• **Prompt**
Write every line of the records below as a JSON list of strings, one string per line, with blank lines omitted.

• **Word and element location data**
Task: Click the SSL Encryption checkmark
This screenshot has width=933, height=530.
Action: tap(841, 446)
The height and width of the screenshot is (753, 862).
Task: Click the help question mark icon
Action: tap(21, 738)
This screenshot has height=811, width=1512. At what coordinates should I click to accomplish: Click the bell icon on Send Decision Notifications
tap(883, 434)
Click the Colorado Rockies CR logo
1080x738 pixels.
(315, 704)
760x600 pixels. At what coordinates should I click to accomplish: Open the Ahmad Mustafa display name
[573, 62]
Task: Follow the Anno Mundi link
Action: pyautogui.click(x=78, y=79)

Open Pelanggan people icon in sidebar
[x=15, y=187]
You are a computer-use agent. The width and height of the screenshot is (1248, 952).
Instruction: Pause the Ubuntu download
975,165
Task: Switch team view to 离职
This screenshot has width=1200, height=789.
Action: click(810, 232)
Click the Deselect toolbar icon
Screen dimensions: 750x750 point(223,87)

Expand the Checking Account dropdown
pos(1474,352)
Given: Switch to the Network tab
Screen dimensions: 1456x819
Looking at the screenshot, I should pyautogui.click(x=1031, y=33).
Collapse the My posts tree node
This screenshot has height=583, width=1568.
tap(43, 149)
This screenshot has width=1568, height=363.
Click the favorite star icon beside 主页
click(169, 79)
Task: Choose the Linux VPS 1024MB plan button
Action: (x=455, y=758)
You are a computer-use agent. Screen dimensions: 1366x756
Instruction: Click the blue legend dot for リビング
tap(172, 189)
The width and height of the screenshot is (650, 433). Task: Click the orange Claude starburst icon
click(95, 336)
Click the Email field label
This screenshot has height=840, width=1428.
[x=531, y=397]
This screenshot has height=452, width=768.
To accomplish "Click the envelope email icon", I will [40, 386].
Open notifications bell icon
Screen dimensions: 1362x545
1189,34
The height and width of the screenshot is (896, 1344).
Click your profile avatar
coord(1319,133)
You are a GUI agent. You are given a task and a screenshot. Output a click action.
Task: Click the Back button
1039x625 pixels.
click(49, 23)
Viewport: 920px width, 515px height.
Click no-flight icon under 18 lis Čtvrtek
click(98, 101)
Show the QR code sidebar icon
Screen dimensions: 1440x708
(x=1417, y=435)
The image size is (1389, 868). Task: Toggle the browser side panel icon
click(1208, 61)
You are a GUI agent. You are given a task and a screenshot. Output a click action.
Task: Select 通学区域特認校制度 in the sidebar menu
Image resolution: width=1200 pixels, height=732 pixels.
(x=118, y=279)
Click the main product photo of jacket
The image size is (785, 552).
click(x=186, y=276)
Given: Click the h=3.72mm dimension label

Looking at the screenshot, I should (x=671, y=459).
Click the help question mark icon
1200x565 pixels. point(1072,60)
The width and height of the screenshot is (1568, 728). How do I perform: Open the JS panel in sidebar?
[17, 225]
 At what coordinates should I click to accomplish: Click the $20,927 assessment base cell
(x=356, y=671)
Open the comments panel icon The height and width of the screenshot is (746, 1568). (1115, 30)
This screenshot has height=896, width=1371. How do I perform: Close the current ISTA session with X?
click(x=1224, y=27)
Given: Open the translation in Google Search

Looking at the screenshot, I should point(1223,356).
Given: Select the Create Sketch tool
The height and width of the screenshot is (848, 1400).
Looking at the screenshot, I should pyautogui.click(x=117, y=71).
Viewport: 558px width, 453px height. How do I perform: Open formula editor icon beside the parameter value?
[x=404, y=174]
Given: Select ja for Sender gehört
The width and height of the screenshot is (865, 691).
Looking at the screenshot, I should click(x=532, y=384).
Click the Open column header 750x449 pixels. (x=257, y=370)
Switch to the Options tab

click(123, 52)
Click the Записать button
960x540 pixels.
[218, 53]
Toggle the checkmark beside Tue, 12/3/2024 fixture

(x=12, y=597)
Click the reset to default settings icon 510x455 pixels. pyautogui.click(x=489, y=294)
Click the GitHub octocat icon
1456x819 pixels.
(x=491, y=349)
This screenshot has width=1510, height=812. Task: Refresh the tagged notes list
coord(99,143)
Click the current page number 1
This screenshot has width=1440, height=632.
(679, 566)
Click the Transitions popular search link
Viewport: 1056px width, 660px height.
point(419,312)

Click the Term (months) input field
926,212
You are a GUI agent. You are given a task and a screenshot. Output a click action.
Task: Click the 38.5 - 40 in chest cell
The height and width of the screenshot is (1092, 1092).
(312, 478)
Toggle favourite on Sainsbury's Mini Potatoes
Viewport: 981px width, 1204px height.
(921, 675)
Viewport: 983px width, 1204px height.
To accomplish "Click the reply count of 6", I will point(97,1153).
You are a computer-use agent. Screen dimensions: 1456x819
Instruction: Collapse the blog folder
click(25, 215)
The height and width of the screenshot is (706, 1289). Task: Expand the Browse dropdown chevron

• **Result**
[
  "Task: Click the SSL Encryption checkmark",
  "This screenshot has width=933, height=530.",
  "Action: tap(841, 446)",
  "The height and width of the screenshot is (753, 862).",
  "Task: Click the help question mark icon",
  "Action: tap(21, 738)",
  "This screenshot has height=811, width=1512. At what coordinates should I click to accomplish: Click the bell icon on Send Decision Notifications",
  "tap(883, 434)",
  "Click the Colorado Rockies CR logo",
  "1080x738 pixels.",
  "(315, 704)",
  "760x600 pixels. At what coordinates should I click to accomplish: Open the Ahmad Mustafa display name",
  "[573, 62]",
  "Task: Follow the Anno Mundi link",
  "Action: pyautogui.click(x=78, y=79)",
  "Open Pelanggan people icon in sidebar",
  "[x=15, y=187]",
  "You are a computer-use agent. The width and height of the screenshot is (1248, 952).",
  "Instruction: Pause the Ubuntu download",
  "975,165",
  "Task: Switch team view to 离职",
  "This screenshot has width=1200, height=789.",
  "Action: click(810, 232)",
  "Click the Deselect toolbar icon",
  "Screen dimensions: 750x750 point(223,87)",
  "Expand the Checking Account dropdown",
  "pos(1474,352)",
  "Given: Switch to the Network tab",
  "Screen dimensions: 1456x819",
  "Looking at the screenshot, I should pyautogui.click(x=1031, y=33).",
  "Collapse the My posts tree node",
  "This screenshot has height=583, width=1568.",
  "tap(43, 149)",
  "This screenshot has width=1568, height=363.",
  "Click the favorite star icon beside 主页",
  "click(169, 79)",
  "Task: Choose the Linux VPS 1024MB plan button",
  "Action: (x=455, y=758)",
  "You are a computer-use agent. Screen dimensions: 1366x756",
  "Instruction: Click the blue legend dot for リビング",
  "tap(172, 189)",
  "The width and height of the screenshot is (650, 433). Task: Click the orange Claude starburst icon",
  "click(95, 336)",
  "Click the Email field label",
  "This screenshot has height=840, width=1428.",
  "[x=531, y=397]",
  "This screenshot has height=452, width=768.",
  "To accomplish \"Click the envelope email icon\", I will [40, 386].",
  "Open notifications bell icon",
  "Screen dimensions: 1362x545",
  "1189,34",
  "The height and width of the screenshot is (896, 1344).",
  "Click your profile avatar",
  "coord(1319,133)",
  "You are a GUI agent. You are given a task and a screenshot. Output a click action.",
  "Task: Click the Back button",
  "1039x625 pixels.",
  "click(49, 23)",
  "Viewport: 920px width, 515px height.",
  "Click no-flight icon under 18 lis Čtvrtek",
  "click(98, 101)",
  "Show the QR code sidebar icon",
  "Screen dimensions: 1440x708",
  "(x=1417, y=435)",
  "The image size is (1389, 868). Task: Toggle the browser side panel icon",
  "click(1208, 61)",
  "You are a GUI agent. You are given a task and a screenshot. Output a click action.",
  "Task: Select 通学区域特認校制度 in the sidebar menu",
  "Image resolution: width=1200 pixels, height=732 pixels.",
  "(x=118, y=279)",
  "Click the main product photo of jacket",
  "The image size is (785, 552).",
  "click(x=186, y=276)",
  "Given: Click the h=3.72mm dimension label",
  "Looking at the screenshot, I should (x=671, y=459).",
  "Click the help question mark icon",
  "1200x565 pixels. point(1072,60)",
  "The width and height of the screenshot is (1568, 728). How do I perform: Open the JS panel in sidebar?",
  "[17, 225]",
  " At what coordinates should I click to accomplish: Click the $20,927 assessment base cell",
  "(x=356, y=671)",
  "Open the comments panel icon The height and width of the screenshot is (746, 1568). (1115, 30)",
  "This screenshot has height=896, width=1371. How do I perform: Close the current ISTA session with X?",
  "click(x=1224, y=27)",
  "Given: Open the translation in Google Search",
  "Looking at the screenshot, I should point(1223,356).",
  "Given: Select the Create Sketch tool",
  "The height and width of the screenshot is (848, 1400).",
  "Looking at the screenshot, I should pyautogui.click(x=117, y=71).",
  "Viewport: 558px width, 453px height. How do I perform: Open formula editor icon beside the parameter value?",
  "[x=404, y=174]",
  "Given: Select ja for Sender gehört",
  "The width and height of the screenshot is (865, 691).",
  "Looking at the screenshot, I should click(x=532, y=384).",
  "Click the Open column header 750x449 pixels. (x=257, y=370)",
  "Switch to the Options tab",
  "click(123, 52)",
  "Click the Записать button",
  "960x540 pixels.",
  "[218, 53]",
  "Toggle the checkmark beside Tue, 12/3/2024 fixture",
  "(x=12, y=597)",
  "Click the reset to default settings icon 510x455 pixels. pyautogui.click(x=489, y=294)",
  "Click the GitHub octocat icon",
  "1456x819 pixels.",
  "(x=491, y=349)",
  "This screenshot has width=1510, height=812. Task: Refresh the tagged notes list",
  "coord(99,143)",
  "Click the current page number 1",
  "This screenshot has width=1440, height=632.",
  "(679, 566)",
  "Click the Transitions popular search link",
  "Viewport: 1056px width, 660px height.",
  "point(419,312)",
  "Click the Term (months) input field",
  "926,212",
  "You are a GUI agent. You are given a task and a screenshot. Output a click action.",
  "Task: Click the 38.5 - 40 in chest cell",
  "The height and width of the screenshot is (1092, 1092).",
  "(312, 478)",
  "Toggle favourite on Sainsbury's Mini Potatoes",
  "Viewport: 981px width, 1204px height.",
  "(921, 675)",
  "Viewport: 983px width, 1204px height.",
  "To accomplish \"Click the reply count of 6\", I will point(97,1153).",
  "You are a computer-use agent. Screen dimensions: 1456x819",
  "Instruction: Collapse the blog folder",
  "click(25, 215)",
  "The height and width of the screenshot is (706, 1289). Task: Expand the Browse dropdown chevron"
]